The second, slightly more tragic curiosity was a paddlewheel boat designed for sea travel. Its uniqueness lay in the fact that it was a steam paddlewheel boat, used exclusively for river navigation. Unfortunately, it was only a matter of time before it would succumb to the harsh weather conditions in the Aegean Sea. A ship called the Patris, which provided regular large-scale transport of people and goods between Syros and Athens, sank off the coast of the island of Kea in February 1868. Thanks to the efforts of people and the memories of a few divers, it was found and partially recovered. It is a flagship story of the local industrial history that the local people pride themselves on. It is interesting to see which history is being restored and which remains rather in the background. A ship emerging from oblivion has been put back into the story of the island’s history and its place in modern industrial history.2


Museum of Technology and paddlewheel of the wrecked Patris. (Authors’ archive)

Apano Meria

Come closer, friends, and experience the wild nature of the island, enjoy Apano Meria, the last landscape Homer dreamed of when he was homeless and wandering among the islands of this archipelago. Come and walk in the sand dunes, discover the beauty, the virgin nature with terraces and walls, paths and trails, small settlements and farms that have become part of the landscape. (Teos, Pages of Apano Meria)

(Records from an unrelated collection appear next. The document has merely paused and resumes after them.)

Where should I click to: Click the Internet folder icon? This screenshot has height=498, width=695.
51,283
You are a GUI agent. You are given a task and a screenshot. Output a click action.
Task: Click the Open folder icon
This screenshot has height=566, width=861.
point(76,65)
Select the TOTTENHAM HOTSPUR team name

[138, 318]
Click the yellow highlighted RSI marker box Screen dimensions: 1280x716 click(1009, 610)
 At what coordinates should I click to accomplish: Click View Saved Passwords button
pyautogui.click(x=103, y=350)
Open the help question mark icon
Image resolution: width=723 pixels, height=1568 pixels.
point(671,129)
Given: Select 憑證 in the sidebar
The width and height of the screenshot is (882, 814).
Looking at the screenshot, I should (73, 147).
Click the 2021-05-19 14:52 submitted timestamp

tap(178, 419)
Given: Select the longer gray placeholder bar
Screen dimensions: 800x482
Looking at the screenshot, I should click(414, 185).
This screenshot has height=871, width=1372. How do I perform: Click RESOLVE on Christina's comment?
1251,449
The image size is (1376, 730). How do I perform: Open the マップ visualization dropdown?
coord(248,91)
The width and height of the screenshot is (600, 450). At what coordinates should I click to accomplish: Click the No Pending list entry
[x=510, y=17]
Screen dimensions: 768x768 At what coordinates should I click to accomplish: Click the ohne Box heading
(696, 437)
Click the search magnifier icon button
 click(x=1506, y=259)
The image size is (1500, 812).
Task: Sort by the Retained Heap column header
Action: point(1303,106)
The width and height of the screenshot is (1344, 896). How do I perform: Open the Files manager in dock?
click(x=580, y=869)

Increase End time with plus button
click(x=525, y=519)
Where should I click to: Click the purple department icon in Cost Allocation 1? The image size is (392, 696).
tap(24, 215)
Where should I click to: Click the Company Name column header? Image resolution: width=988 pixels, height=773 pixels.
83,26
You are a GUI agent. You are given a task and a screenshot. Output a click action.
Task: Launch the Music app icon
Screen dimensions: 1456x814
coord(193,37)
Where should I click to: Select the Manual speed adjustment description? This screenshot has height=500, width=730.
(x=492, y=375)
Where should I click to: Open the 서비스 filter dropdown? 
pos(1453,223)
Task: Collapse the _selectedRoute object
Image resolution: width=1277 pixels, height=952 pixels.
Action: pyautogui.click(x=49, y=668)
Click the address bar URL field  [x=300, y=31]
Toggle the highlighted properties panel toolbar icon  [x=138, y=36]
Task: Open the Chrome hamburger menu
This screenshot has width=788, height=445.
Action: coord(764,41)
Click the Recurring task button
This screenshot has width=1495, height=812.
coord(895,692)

On the second day of our joint excursion, Teos and Chara guide us through the northern part of the island, called Apano Meria. They have a warm affection for this area, and its look is a frequent subject of Teos’s texts. Apano Meria embodies the story of the Cyclades as the cradle of European civilization. In purely descriptive terms, it is the part of Syros separated by an imaginary line stretching from the northern edge of Ermoupoli across the island, covering roughly the area that falls under the protection of the Natura 2000 network of nature reserves. It is here, in the northern part, where you can find rare metamorphic stones formed by high pressure and relatively low temperatures deep in the earth. Among them are the so-called eclogites, strikingly dark and peculiarly protruding from the ground, which can be noticed even by a cursory glance at the landscape. The largest of the metamorphic monolithic stones on Syros, which came from a depth of 80 kilometres, is known locally as aerolithos (the stone that fell from the sky).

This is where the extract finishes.